La Secretaría de Agricultura y Desarrollo Rural, junto con la Procuraduría Federal del Consumidor (Profeco), rechazaron este martes cualquier justificación para un incremento en el precio de la tortilla, asegurando que ni el maíz en grano ni la harina de maíz han registrado alzas que lo sustenten.
A través de un comunicado conjunto, ambas dependencias hicieron un llamado enérgico a las tortillerías del país para no aplicar aumentos injustificados, recordando que la tortilla es un alimento básico en la dieta de los mexicanos.
Las autoridades destacaron que la mayoría de las asociaciones de la industria de la masa y la tortilla, así como las principales empresas harineras, participan en el Acuerdo Nacional Maíz-Tortilla, en el que se comprometieron a mantener la estabilidad de precios y avanzar gradualmente en su reducción.
La Profeco realiza un monitoreo constante en 603 tortillerías a nivel nacional como parte del programa “Quién es Quién en los Precios”, y revisa mensualmente el cumplimiento de las cámaras firmantes del acuerdo.
Además, explicaron que la Cámara Nacional del Maíz Industrializado (CANAMI) y la Unión Nacional de Industriales de la Masa y la Tortilla (UNIMT) ratificaron su compromiso de mantener una producción y distribución eficiente que abone a la estabilidad en el precio, por lo que dijeron no existe justificación técnica y económica para un alza.
Por su parte, la presidenta Claudia Sheinbaum Pardo fue contundente al afirmar que no existe fundamento para un aumento:
“No es cierto.

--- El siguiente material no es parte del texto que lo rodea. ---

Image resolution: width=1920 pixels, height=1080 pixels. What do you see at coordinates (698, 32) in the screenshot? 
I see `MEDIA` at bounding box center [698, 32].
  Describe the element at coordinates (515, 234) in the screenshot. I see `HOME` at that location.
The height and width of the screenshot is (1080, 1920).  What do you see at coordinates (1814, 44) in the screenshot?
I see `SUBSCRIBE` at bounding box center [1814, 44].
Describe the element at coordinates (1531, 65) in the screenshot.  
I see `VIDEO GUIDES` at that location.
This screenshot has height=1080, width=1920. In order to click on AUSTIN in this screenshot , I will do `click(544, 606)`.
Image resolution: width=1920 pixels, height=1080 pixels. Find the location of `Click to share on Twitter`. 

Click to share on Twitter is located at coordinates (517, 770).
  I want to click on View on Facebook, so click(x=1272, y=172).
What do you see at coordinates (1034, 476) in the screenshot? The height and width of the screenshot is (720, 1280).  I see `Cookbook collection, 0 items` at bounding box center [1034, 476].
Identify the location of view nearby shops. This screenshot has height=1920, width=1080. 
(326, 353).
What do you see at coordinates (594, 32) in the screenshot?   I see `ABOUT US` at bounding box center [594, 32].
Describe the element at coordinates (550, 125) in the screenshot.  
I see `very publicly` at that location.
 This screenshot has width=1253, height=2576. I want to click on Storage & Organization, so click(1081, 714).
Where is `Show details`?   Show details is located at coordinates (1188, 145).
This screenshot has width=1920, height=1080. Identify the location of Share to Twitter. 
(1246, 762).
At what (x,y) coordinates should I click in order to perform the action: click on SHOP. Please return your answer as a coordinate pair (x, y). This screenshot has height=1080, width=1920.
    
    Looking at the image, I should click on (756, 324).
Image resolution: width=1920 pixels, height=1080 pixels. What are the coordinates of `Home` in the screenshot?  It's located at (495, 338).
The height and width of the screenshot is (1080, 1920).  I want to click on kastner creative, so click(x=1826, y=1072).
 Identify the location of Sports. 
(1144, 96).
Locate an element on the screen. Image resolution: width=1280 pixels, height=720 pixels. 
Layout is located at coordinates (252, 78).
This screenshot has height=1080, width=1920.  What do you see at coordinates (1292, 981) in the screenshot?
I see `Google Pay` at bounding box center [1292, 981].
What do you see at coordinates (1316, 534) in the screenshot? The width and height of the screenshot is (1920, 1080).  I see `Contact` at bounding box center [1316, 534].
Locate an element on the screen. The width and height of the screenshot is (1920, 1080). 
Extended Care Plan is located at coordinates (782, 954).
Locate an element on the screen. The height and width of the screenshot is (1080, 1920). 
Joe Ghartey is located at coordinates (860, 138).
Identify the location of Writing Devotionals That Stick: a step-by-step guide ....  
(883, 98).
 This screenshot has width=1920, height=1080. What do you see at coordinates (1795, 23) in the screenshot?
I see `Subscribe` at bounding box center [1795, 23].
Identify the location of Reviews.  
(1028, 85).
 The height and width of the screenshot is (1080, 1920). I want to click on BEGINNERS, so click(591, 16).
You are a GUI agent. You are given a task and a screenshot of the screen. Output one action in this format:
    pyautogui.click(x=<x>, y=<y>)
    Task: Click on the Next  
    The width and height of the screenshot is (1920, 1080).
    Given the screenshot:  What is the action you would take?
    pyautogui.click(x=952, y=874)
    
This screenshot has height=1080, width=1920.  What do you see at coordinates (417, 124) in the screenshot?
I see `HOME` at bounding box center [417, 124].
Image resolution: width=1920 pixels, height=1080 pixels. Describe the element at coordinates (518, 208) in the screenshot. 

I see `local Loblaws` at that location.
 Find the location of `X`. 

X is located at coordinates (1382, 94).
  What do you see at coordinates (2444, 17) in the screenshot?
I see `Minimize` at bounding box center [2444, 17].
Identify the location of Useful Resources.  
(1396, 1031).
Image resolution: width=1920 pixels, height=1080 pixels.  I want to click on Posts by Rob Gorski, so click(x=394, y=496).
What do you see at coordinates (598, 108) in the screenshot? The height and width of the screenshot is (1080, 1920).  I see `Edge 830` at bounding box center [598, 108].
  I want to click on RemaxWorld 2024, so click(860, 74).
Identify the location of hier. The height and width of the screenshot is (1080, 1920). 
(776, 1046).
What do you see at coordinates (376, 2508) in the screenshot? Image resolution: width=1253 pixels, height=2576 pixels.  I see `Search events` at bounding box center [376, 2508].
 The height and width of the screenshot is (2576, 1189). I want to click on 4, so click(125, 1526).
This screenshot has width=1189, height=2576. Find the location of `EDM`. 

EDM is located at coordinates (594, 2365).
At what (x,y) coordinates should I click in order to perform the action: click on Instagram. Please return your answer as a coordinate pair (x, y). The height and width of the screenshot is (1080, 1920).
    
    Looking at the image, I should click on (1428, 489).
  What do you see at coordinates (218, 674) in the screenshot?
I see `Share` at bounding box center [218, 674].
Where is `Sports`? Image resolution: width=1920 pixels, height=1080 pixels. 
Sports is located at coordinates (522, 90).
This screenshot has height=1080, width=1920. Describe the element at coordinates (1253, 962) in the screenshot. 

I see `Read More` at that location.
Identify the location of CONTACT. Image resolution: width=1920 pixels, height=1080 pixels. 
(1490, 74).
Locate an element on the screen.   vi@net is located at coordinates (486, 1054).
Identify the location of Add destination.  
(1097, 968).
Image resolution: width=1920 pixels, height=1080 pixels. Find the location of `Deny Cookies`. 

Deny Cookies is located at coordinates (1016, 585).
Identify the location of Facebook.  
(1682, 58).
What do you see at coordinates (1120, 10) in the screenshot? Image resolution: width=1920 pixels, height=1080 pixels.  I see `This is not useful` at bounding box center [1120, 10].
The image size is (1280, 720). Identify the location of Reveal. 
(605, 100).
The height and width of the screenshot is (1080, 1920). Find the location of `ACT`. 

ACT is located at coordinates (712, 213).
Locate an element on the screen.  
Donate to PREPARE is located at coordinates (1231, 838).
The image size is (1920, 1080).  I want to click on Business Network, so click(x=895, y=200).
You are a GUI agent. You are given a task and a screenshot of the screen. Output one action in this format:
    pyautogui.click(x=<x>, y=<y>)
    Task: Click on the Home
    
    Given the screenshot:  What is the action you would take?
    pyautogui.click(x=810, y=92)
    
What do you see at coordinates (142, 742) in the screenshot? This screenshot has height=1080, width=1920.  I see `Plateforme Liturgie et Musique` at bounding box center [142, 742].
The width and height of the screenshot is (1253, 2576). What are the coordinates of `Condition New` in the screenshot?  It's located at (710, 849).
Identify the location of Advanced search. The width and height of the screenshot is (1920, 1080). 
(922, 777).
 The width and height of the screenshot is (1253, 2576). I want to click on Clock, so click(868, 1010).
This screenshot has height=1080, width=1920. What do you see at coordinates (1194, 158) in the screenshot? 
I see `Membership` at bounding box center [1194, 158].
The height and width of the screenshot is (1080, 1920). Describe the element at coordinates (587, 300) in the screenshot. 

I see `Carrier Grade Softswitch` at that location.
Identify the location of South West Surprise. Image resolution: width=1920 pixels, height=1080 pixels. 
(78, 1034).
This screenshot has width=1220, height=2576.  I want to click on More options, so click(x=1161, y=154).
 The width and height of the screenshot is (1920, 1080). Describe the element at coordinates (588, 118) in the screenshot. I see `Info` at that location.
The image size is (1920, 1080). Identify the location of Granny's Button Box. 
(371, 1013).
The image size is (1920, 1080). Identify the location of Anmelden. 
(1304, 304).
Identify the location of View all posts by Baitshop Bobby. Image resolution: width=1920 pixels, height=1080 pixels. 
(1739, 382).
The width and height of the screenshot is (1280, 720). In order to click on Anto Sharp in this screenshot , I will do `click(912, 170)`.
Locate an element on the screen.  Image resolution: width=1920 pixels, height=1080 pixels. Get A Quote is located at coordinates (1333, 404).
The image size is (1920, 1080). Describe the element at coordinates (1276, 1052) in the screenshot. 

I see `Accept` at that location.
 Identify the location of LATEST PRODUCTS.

No tiene ninguna razón para el aumento del precio de la tortilla. Porque los granos de maíz están en el nivel más bajo, yo creo que de la historia. No hay ninguna razón para que aumente el precio de la tortilla”, declaró.
Estas declaraciones ocurren luego de que el presidente del Consejo Nacional de la Tortilla, Homero López García, advirtiera en días pasados de un posible incremento de entre dos y cuatro pesos por kilo en las próximas semanas.
Con esta postura, el Gobierno federal busca enviar un mensaje de tranquilidad a la población y frenar cualquier intento de especulación en uno de los productos más consumidos en el país.